**EXERCISE INSTRUCTIONS**
Every record has to be written out exactly, with no line missing.

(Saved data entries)
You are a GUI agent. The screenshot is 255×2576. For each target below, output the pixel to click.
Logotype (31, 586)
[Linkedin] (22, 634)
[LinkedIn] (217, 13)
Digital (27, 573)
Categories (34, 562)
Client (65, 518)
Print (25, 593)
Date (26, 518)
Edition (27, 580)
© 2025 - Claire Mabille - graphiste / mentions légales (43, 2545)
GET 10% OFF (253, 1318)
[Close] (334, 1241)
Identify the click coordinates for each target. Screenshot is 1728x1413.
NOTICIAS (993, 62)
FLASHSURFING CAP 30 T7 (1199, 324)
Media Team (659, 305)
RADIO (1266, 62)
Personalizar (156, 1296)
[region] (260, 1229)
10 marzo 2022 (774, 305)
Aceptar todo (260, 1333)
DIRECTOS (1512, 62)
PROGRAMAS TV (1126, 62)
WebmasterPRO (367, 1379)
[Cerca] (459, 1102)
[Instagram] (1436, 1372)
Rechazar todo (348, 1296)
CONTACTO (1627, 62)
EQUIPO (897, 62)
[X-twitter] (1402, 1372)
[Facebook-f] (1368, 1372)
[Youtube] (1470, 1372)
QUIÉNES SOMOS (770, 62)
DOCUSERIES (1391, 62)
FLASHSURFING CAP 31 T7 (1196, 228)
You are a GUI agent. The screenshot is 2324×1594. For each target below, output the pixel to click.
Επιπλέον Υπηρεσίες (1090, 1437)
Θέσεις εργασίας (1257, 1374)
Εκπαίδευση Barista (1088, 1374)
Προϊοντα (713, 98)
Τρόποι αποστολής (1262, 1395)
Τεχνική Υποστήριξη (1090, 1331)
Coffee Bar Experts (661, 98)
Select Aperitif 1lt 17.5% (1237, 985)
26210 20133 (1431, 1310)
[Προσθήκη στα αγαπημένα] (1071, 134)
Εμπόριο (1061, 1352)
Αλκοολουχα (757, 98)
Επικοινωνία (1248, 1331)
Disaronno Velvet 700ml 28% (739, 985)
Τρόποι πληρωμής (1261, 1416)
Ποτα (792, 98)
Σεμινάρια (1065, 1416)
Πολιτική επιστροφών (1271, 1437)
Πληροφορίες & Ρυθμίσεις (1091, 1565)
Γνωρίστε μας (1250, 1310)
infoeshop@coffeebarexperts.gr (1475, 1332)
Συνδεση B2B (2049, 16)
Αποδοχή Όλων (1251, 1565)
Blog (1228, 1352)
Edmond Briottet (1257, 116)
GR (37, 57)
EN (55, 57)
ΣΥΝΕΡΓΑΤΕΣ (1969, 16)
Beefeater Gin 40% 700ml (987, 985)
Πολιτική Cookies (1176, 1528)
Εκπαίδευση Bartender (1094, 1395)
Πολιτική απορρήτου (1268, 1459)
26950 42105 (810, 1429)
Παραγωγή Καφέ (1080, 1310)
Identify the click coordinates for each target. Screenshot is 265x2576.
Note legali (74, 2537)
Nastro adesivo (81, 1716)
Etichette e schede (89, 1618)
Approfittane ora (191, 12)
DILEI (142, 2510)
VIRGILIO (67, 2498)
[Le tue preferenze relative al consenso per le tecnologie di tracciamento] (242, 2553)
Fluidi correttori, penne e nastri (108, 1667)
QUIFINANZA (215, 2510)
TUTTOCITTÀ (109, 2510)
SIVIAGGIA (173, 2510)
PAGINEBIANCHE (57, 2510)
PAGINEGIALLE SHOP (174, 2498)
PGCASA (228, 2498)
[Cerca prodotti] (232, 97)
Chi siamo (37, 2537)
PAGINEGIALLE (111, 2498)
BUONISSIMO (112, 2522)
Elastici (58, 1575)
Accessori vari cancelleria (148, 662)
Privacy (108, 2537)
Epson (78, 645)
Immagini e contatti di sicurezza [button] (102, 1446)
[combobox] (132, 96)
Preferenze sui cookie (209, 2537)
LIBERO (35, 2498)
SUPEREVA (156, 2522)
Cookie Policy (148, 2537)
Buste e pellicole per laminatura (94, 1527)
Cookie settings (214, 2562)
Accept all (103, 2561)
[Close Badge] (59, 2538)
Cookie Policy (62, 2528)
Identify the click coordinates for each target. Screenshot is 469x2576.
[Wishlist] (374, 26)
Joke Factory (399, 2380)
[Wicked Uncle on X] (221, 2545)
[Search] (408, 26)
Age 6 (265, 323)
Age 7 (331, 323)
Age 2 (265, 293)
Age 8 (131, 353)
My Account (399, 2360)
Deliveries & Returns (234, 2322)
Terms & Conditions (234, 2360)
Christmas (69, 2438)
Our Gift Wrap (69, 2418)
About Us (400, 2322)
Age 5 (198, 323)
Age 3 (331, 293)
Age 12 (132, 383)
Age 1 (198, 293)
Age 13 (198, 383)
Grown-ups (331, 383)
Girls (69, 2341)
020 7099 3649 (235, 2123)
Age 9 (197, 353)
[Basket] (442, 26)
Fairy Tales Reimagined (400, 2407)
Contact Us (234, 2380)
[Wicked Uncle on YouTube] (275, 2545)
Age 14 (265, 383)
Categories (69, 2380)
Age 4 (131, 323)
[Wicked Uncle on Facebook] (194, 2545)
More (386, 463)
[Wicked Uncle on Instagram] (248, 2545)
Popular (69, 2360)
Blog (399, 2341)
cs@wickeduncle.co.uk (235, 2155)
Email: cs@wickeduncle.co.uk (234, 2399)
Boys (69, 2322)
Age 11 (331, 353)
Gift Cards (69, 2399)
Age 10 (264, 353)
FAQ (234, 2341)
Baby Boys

**OUTPUT OF THE TASK**
You are a GUI agent. The screenshot is 255×2576. For each target below, output the pixel to click.
Logotype (31, 586)
[Linkedin] (22, 634)
[LinkedIn] (217, 13)
Digital (27, 573)
Categories (34, 562)
Client (65, 518)
Print (25, 593)
Date (26, 518)
Edition (27, 580)
© 2025 - Claire Mabille - graphiste / mentions légales (43, 2545)
GET 10% OFF (253, 1318)
[Close] (334, 1241)
Identify the click coordinates for each target. Screenshot is 1728x1413.
NOTICIAS (993, 62)
FLASHSURFING CAP 30 T7 (1199, 324)
Media Team (659, 305)
RADIO (1266, 62)
Personalizar (156, 1296)
[region] (260, 1229)
10 marzo 2022 (774, 305)
Aceptar todo (260, 1333)
DIRECTOS (1512, 62)
PROGRAMAS TV (1126, 62)
WebmasterPRO (367, 1379)
[Cerca] (459, 1102)
[Instagram] (1436, 1372)
Rechazar todo (348, 1296)
CONTACTO (1627, 62)
EQUIPO (897, 62)
[X-twitter] (1402, 1372)
[Facebook-f] (1368, 1372)
[Youtube] (1470, 1372)
QUIÉNES SOMOS (770, 62)
DOCUSERIES (1391, 62)
FLASHSURFING CAP 31 T7 (1196, 228)
You are a GUI agent. The screenshot is 2324×1594. For each target below, output the pixel to click.
Επιπλέον Υπηρεσίες (1090, 1437)
Θέσεις εργασίας (1257, 1374)
Εκπαίδευση Barista (1088, 1374)
Προϊοντα (713, 98)
Τρόποι αποστολής (1262, 1395)
Τεχνική Υποστήριξη (1090, 1331)
Coffee Bar Experts (661, 98)
Select Aperitif 1lt 17.5% (1237, 985)
26210 20133 (1431, 1310)
[Προσθήκη στα αγαπημένα] (1071, 134)
Εμπόριο (1061, 1352)
Αλκοολουχα (757, 98)
Επικοινωνία (1248, 1331)
Disaronno Velvet 700ml 28% (739, 985)
Τρόποι πληρωμής (1261, 1416)
Ποτα (792, 98)
Σεμινάρια (1065, 1416)
Πολιτική επιστροφών (1271, 1437)
Πληροφορίες & Ρυθμίσεις (1091, 1565)
Γνωρίστε μας (1250, 1310)
infoeshop@coffeebarexperts.gr (1475, 1332)
Συνδεση B2B (2049, 16)
Αποδοχή Όλων (1251, 1565)
Blog (1228, 1352)
Edmond Briottet (1257, 116)
GR (37, 57)
EN (55, 57)
ΣΥΝΕΡΓΑΤΕΣ (1969, 16)
Beefeater Gin 40% 700ml (987, 985)
Πολιτική Cookies (1176, 1528)
Εκπαίδευση Bartender (1094, 1395)
Πολιτική απορρήτου (1268, 1459)
26950 42105 (810, 1429)
Παραγωγή Καφέ (1080, 1310)
Identify the click coordinates for each target. Screenshot is 265x2576.
Note legali (74, 2537)
Nastro adesivo (81, 1716)
Etichette e schede (89, 1618)
Approfittane ora (191, 12)
DILEI (142, 2510)
VIRGILIO (67, 2498)
[Le tue preferenze relative al consenso per le tecnologie di tracciamento] (242, 2553)
Fluidi correttori, penne e nastri (108, 1667)
QUIFINANZA (215, 2510)
TUTTOCITTÀ (109, 2510)
SIVIAGGIA (173, 2510)
PAGINEBIANCHE (57, 2510)
PAGINEGIALLE SHOP (174, 2498)
PGCASA (228, 2498)
[Cerca prodotti] (232, 97)
Chi siamo (37, 2537)
PAGINEGIALLE (111, 2498)
BUONISSIMO (112, 2522)
Elastici (58, 1575)
Accessori vari cancelleria (148, 662)
Privacy (108, 2537)
Epson (78, 645)
Immagini e contatti di sicurezza [button] (102, 1446)
[combobox] (132, 96)
Preferenze sui cookie (209, 2537)
LIBERO (35, 2498)
SUPEREVA (156, 2522)
Cookie Policy (148, 2537)
Buste e pellicole per laminatura (94, 1527)
Cookie settings (214, 2562)
Accept all (103, 2561)
[Close Badge] (59, 2538)
Cookie Policy (62, 2528)
Identify the click coordinates for each target. Screenshot is 469x2576.
[Wishlist] (374, 26)
Joke Factory (399, 2380)
[Wicked Uncle on X] (221, 2545)
[Search] (408, 26)
Age 6 (265, 323)
Age 7 (331, 323)
Age 2 (265, 293)
Age 8 (131, 353)
My Account (399, 2360)
Deliveries & Returns (234, 2322)
Terms & Conditions (234, 2360)
Christmas (69, 2438)
Our Gift Wrap (69, 2418)
About Us (400, 2322)
Age 5 (198, 323)
Age 3 (331, 293)
Age 12 (132, 383)
Age 1 (198, 293)
Age 13 (198, 383)
Grown-ups (331, 383)
Girls (69, 2341)
020 7099 3649 (235, 2123)
Age 9 (197, 353)
[Basket] (442, 26)
Fairy Tales Reimagined (400, 2407)
Contact Us (234, 2380)
[Wicked Uncle on YouTube] (275, 2545)
Age 14 (265, 383)
Categories (69, 2380)
Age 4 (131, 323)
[Wicked Uncle on Facebook] (194, 2545)
More (386, 463)
[Wicked Uncle on Instagram] (248, 2545)
Popular (69, 2360)
Blog (399, 2341)
cs@wickeduncle.co.uk (235, 2155)
Email: cs@wickeduncle.co.uk (234, 2399)
Boys (69, 2322)
Age 11 (331, 353)
Gift Cards (69, 2399)
Age 10 (264, 353)
FAQ (234, 2341)
Baby Boys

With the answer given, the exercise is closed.